Vorremmo iniziare questo articolo, rassicurando lettrici e lettori che il titolo, anche se a prima vista può suonare come una minaccia, non ha alcun intento intimidatorio. Si tratta di una novità voluta da Papa Francesco e che ha come obiettivo quello di non annoiare i fedeli. Ma di cosa si tratta?
Durante la Santa Messa può capitare di imbattersi in omelie (o per dirla in maniera un po’ più diretta “prediche”) che purtroppo portano i fedeli a sentire ma non ad ascoltare. In altri termini, l’assemblea (se non tutta, una parte di essa), si ritrova, suo malgrado, a pensare ad una serie di situazioni che con la Funzione religiosa hanno ben poco o niente in comune: cosa fare per pranzo/cena, qual è il primo impegno della giornata seguente, la telefonata da fare all’amica o al parente ecc. ecc.

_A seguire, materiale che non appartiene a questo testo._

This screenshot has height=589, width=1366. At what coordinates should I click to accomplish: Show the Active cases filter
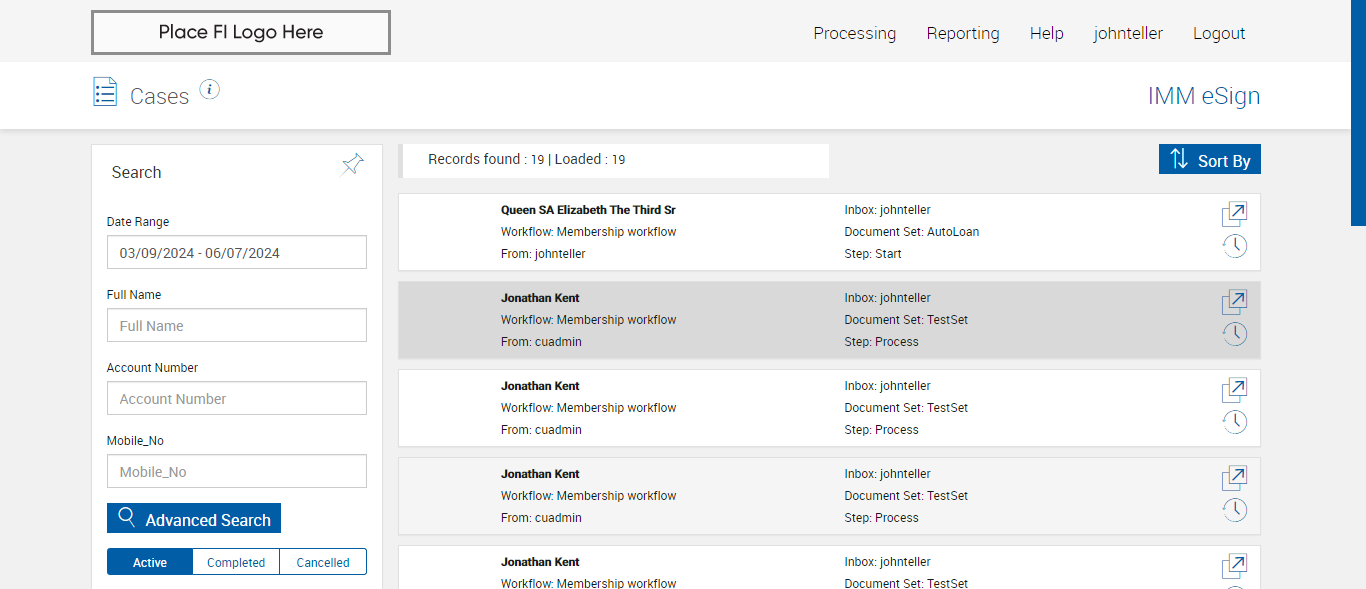click(x=150, y=562)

Tutto questo è figlio di una distrazione che a sua volta nasce da un numero eccessivo di minuti che il sacerdote spende sull’Ambone, senza magari rendersene conto e, in certi casi, dal mancato dono della comunicatività.
“Un ‘omelia non deve durare più di dieci minuti, o il fedele si perde”, ha dichiarato il Pontefice durante il suo discorso ai vescovi e al clero nel corso del viaggio in Slovacchia. A Bratislava, nella Cattedrale di San Martino, Bergoglio ha così aperto un’ampia parentesi sulla predicazione. “Qualcuno mi ha detto che in ‘Evangelii gaudium’ mi sono fermato troppo sull’omelia, perché è uno dei problemi di questo tempo – ha esordito -. Sì, l’omelia non è un sacramento, come pretendevano alcuni protestanti, ma è un sacramentale! Non è una predica di Quaresima, no, è un’altra cosa. È nel cuore dell’Eucaristia “La gente dopo otto minuti perde l’attenzione, a patto che sia molto interessante. Ma il tempo dovrebbe essere 10-15 minuti, non di più. E pensiamo ai fedeli che devono sentire omelie di 40 minuti, 50 minuti, su argomenti che non capiscono, che non li toccano…”.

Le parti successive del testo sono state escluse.